The researchers explained:

“People really don’t like the complexity and cognitive load of making decisions under uncertain circumstances.”

In other words, when it is difficult to predict what is going to happen, people tend to choose what seems like the safer option.

So far so good.

But in a world where everything is changing, this creates two problems.

First, what we think are the safer options might not be safe any more. A changing world might not work the way it used to. So choosing what seems like the safer option can actually increase our risk by lulling us into a false sense of security.

And second, when people choose what seems like the safer option they are missing out on finding the new opportunities that are emerging.


What Can We Do About This?

There are three steps that we can take to address this natural human tendency in our decision making.
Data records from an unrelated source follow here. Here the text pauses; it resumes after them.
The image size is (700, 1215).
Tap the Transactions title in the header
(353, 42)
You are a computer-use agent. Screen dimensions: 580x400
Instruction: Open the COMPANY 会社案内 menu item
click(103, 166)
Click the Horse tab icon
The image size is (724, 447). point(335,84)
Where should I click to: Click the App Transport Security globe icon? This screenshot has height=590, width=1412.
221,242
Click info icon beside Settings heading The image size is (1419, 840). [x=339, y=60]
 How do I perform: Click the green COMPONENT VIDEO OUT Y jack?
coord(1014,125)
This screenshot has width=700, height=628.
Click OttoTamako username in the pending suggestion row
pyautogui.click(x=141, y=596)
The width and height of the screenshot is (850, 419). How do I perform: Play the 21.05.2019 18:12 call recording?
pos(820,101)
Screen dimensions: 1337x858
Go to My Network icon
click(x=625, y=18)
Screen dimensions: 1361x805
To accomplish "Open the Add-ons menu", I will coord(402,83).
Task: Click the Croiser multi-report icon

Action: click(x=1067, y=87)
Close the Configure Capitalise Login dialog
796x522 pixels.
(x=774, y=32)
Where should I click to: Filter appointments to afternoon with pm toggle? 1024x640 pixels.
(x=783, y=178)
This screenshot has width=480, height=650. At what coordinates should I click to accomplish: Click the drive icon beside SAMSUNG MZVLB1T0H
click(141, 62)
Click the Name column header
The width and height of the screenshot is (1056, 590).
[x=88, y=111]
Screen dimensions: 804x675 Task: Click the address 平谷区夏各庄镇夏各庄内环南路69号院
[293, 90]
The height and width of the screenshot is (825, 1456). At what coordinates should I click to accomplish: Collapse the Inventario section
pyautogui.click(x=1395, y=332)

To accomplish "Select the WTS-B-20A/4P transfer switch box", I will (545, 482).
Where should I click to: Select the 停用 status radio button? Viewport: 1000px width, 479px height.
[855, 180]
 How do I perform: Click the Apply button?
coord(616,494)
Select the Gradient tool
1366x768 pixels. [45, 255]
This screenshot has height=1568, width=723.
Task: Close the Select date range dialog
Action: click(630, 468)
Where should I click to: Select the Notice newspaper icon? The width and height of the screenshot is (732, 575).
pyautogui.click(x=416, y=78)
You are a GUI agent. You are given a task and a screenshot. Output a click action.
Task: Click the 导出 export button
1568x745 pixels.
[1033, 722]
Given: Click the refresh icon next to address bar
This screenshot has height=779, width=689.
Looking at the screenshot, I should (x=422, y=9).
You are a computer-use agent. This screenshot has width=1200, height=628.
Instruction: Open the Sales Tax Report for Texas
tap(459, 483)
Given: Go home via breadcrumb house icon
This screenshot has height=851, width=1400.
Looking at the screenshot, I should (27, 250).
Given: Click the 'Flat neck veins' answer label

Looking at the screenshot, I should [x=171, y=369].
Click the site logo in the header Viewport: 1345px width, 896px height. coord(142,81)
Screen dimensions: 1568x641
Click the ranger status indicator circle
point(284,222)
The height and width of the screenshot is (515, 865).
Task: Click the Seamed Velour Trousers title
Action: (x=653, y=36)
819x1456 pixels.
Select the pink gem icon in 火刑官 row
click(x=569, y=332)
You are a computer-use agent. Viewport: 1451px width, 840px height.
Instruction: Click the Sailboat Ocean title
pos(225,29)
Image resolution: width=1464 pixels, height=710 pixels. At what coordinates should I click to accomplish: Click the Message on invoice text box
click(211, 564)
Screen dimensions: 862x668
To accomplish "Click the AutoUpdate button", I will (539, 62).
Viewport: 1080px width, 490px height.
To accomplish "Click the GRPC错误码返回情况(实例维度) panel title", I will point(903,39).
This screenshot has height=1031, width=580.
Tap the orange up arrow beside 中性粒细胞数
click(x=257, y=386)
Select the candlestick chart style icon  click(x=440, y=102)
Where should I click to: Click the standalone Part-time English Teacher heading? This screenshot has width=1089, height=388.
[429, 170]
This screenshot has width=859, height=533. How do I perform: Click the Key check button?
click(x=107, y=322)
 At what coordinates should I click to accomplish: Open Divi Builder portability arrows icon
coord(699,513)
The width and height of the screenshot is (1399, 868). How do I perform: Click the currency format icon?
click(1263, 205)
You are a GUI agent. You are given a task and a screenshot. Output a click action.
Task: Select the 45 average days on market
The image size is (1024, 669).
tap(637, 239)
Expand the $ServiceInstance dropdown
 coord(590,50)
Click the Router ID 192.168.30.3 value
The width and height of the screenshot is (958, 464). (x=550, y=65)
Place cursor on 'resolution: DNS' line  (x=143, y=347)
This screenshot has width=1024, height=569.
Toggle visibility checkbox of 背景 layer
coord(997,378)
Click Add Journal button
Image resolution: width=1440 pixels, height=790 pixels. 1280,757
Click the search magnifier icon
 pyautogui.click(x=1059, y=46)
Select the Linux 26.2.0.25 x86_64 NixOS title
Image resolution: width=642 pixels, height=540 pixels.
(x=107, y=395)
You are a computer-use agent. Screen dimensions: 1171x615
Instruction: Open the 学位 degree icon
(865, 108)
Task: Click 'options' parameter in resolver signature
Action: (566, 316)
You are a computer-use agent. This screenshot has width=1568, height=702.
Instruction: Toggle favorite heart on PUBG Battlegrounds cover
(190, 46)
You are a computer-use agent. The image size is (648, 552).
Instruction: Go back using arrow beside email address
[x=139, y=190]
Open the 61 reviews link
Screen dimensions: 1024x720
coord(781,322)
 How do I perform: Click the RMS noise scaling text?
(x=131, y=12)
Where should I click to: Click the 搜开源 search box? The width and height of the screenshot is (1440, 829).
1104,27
The first is to learn to stay more centred and grounded in the face of uncertainty and to make clearer sense of the situation. This makes us feel safer. The tools of Chapters 1 and 2 help us to do this.

The second is to then get better at finding more opportunities in the situation and choosing the one that is best for us, even when the situation is unclear and the outcome is uncertain. This gives us more options and it optimises our choice. Chapters 3 and 4 give us the tools to do this.

And the third step we can take is to learn to describe our chosen way forward in ways that then inspire us and the people around us to long to make it happen: because when all ways forward are uncertain, the best path to success is the one that gives the most people the most energy to long to make it happen. Chapters 5, 6, and 7 give us tools to achieve this.

Most human beings naturally seek to avoid risk. That’s just the way it is. But in a time of change, when what happened in the past is no longer a guide to what might happen in the future, ‘playing it safe’ actually increases our risk and hides the opportunities that are emerging.

If we take the three simple steps described above, we can overcome our uncertainty, reduce our risk, and increase our opportunities and our energy to achieve them. And all of this will make us more antifragile: able to use change to become stronger, more valuable, and more likely to get the results we most want.

Have you ever taken a decision where the outcomes were uncertain? Did you choose what seemed like the safest option? Would it have been useful to have known how to explore the other opportunities more fully?